Thursday, July 20, 2017

Ashes To Ashes

Tough week around here. Our kids lost two grandmothers in less than a week.

First was Elizabeth. Not a blood grandmother but pretty darn close. She was my Diddy's companion for years, right up until he died in 2002. We remained close with her and my kids grew up thinking of her as their own grandmother. Healthy as an ox and vibrant into her late eighties, when her body began to fail her while her mind remained sharp as a tack, which turned out to be more of a curse than a blessing. She knew what was happening and am sure it tormented her daily. She had a horrible ending to a wonderful life and I was glad when God finally took her home.


Then less than a week later, Tim's mother died after a long battle with cancer. I was glad for her to be taken as well and certainly know she was.

She weighed even less than me when she died and was bedridden for a year, if not more. Her mind was also sharp. Pretty sad stories.





Although sad to lose them both, am so very grateful both are hurting no more. To be trapped in a broken body with a fully functioning mind must be awful to endure. You're simply waiting to die with plenty of time to think about it as you watch the clock on the wall slowly tick off the minutes remaining of your life.


I've thought about them both pretty much non stop this past week. The memories of them are all wonderful, except for they way they both died...not soon enough, considering their physical conditions.

Oh to be a Leach.

I've mentioned many times before that my family, the Leach family, takes the express checkout. My mother died at forty eight in less than thirty seconds. My Diddy, in excellent health, died in ten days at the age of seventy seven from West Nile virus.

If you gotta go, that's the way...short and sweet.







"Somewhere, a journey begins at the end of the worldly existence we know.
Somewhere, a path stretches over the stars, and rivers of memories flow.
Somewhere, a silence is heard far away and the brightness of day fills the night.
Where the trials of life are resolved into peace when a soul finds its way to the light."


Our new next door neighbors came over last night with a hot casserole and sympathy card which said the above.

Touche'

Trials of life were resolved into peace and their souls found their way to the light.

I kinda feel like we ought to be giving them both a party, not a funeral.


I wrote my sister back home in Georgia a lengthy letter last night. I ran two pens dry writing it, not kidding. Granted neither pen was brand new, but still says something. I won't bore you with it all but a few things really stuck in my mind while writing them to her.



"I Thank God every day I was born a Leach. You and Chris are the best thing our parents ever gave me and were excellent with their uncanny foresight. Our parents always led by example. For all we've been through, for all we've lacked but somehow always gotten, makes me realize is totally all because we were born into the Leach family. It's a wonderful name to have."

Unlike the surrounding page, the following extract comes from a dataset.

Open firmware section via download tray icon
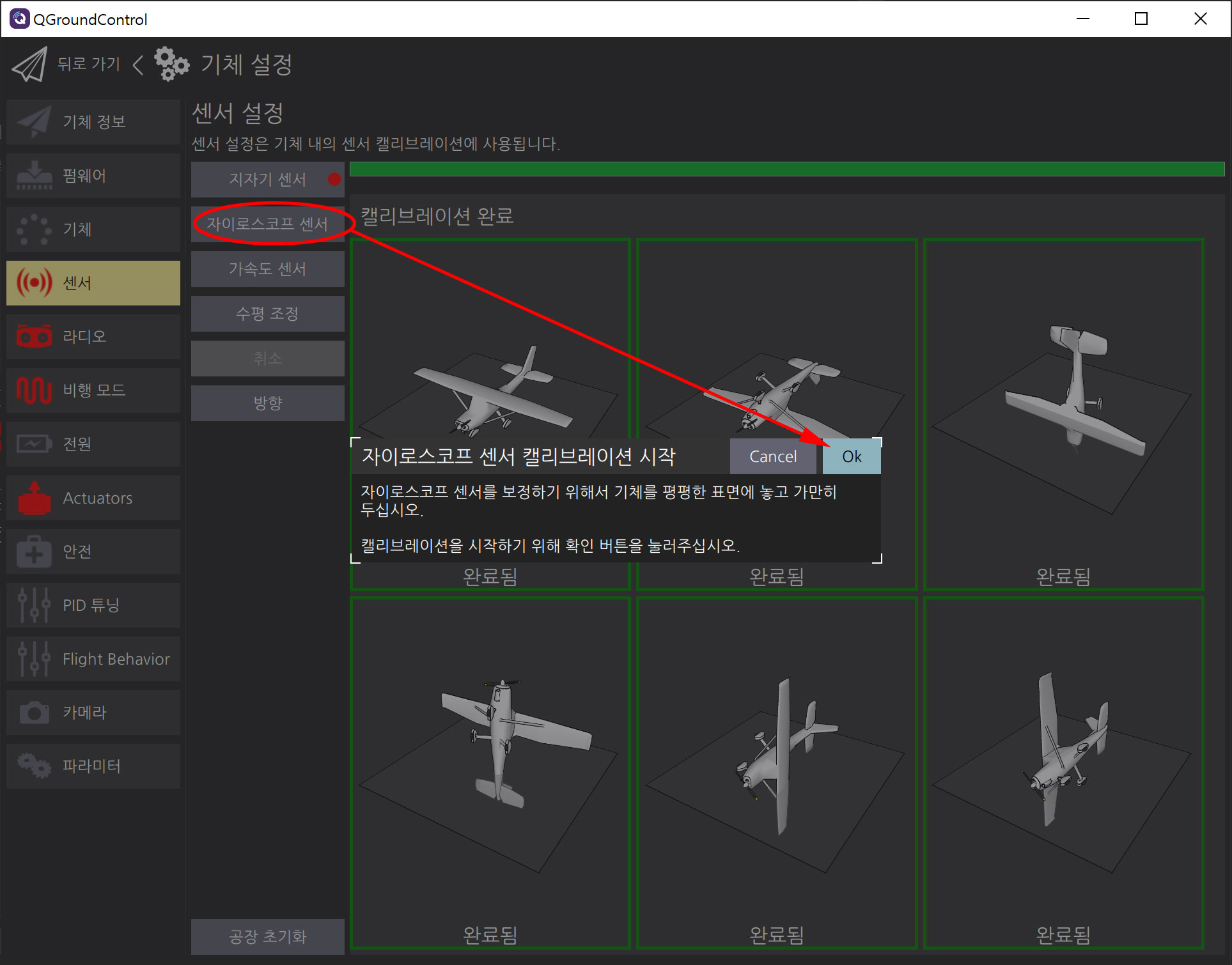The height and width of the screenshot is (965, 1232). click(34, 176)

I couldn't love my sibs more if you held a gun to my head...literally.

Of course, don't give them a gun, I'm the needy sib and they may want to cut their losses.



All of this comes about because of how much I've always wanted my own three kids to feel that same bond.

But they didn't.

Not at first. They fought like crazy and pointed fingers constantly. They formed alliances, sometimes switching teams. Massey and Zach went about five years without speaking to each other, except to say something ugly. TJ is the oldest so he (finally) came around first.




Massey is the youngest but grew up before Zach did. Boys take the long route.


It's taken until the past year, literally, but have finally started to bond...fast and furiously.


Now I'm the outsider!


bitch, please.


But that's fine too. I just wanted my kids to feel the same way about each other like I feel about my two sibs.



Then, low and behold...

Just like that, it happened.


No more bickering.

Bickering was been replaced with unwavering support of each other in whatever path each one of them are choosing to pursue in life.







 With all said and done up to this point in my life, I'm a very lucky woman.

Have I had some tough times?

Who hasn't?

Have I ever felt abandoned?


Nope. Not once.







I took a few (lot of) steps back then took baby steps forward, which landed me in a different state and a fish out of water. (small pun)


At least we moved near to my brother after moving away from my sister. As long as I have one of my sibs close by, I'm okay.